Problem: Retype the data that follows, keeping every character the same.

Segment Start: Listed entries

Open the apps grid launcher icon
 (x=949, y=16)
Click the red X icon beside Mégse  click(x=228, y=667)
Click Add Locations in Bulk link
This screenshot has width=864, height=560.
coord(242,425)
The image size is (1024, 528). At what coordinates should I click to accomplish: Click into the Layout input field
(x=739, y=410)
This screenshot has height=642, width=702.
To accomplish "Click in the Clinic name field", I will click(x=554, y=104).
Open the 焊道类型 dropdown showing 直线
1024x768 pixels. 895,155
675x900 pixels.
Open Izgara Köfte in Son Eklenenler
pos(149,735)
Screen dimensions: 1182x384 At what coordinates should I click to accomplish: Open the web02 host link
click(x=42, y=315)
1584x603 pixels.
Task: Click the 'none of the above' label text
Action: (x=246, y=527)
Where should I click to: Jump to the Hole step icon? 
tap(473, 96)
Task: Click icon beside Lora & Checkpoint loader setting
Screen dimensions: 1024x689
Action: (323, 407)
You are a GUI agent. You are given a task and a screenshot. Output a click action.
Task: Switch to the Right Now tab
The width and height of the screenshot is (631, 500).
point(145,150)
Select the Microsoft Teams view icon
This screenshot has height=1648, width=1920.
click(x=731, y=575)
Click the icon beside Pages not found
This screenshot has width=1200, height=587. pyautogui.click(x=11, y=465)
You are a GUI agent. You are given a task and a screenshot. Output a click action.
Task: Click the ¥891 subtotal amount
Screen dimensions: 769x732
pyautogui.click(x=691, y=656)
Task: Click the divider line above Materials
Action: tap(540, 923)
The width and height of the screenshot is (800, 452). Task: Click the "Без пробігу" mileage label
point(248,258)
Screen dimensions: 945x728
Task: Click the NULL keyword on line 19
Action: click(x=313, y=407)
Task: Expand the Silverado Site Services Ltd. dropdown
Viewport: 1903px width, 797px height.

Segment End: Listed entries

Response:
Open the apps grid launcher icon
 (x=949, y=16)
Click the red X icon beside Mégse  click(x=228, y=667)
Click Add Locations in Bulk link
This screenshot has width=864, height=560.
coord(242,425)
The image size is (1024, 528). At what coordinates should I click to accomplish: Click into the Layout input field
(x=739, y=410)
This screenshot has height=642, width=702.
To accomplish "Click in the Clinic name field", I will click(x=554, y=104).
Open the 焊道类型 dropdown showing 直线
1024x768 pixels. 895,155
675x900 pixels.
Open Izgara Köfte in Son Eklenenler
pos(149,735)
Screen dimensions: 1182x384 At what coordinates should I click to accomplish: Open the web02 host link
click(x=42, y=315)
1584x603 pixels.
Task: Click the 'none of the above' label text
Action: (x=246, y=527)
Where should I click to: Jump to the Hole step icon? 
tap(473, 96)
Task: Click icon beside Lora & Checkpoint loader setting
Screen dimensions: 1024x689
Action: (323, 407)
You are a GUI agent. You are given a task and a screenshot. Output a click action.
Task: Switch to the Right Now tab
The width and height of the screenshot is (631, 500).
point(145,150)
Select the Microsoft Teams view icon
This screenshot has height=1648, width=1920.
click(x=731, y=575)
Click the icon beside Pages not found
This screenshot has width=1200, height=587. pyautogui.click(x=11, y=465)
You are a GUI agent. You are given a task and a screenshot. Output a click action.
Task: Click the ¥891 subtotal amount
Screen dimensions: 769x732
pyautogui.click(x=691, y=656)
Task: Click the divider line above Materials
Action: tap(540, 923)
The width and height of the screenshot is (800, 452). Task: Click the "Без пробігу" mileage label
point(248,258)
Screen dimensions: 945x728
Task: Click the NULL keyword on line 19
Action: click(x=313, y=407)
Task: Expand the Silverado Site Services Ltd. dropdown
Viewport: 1903px width, 797px height.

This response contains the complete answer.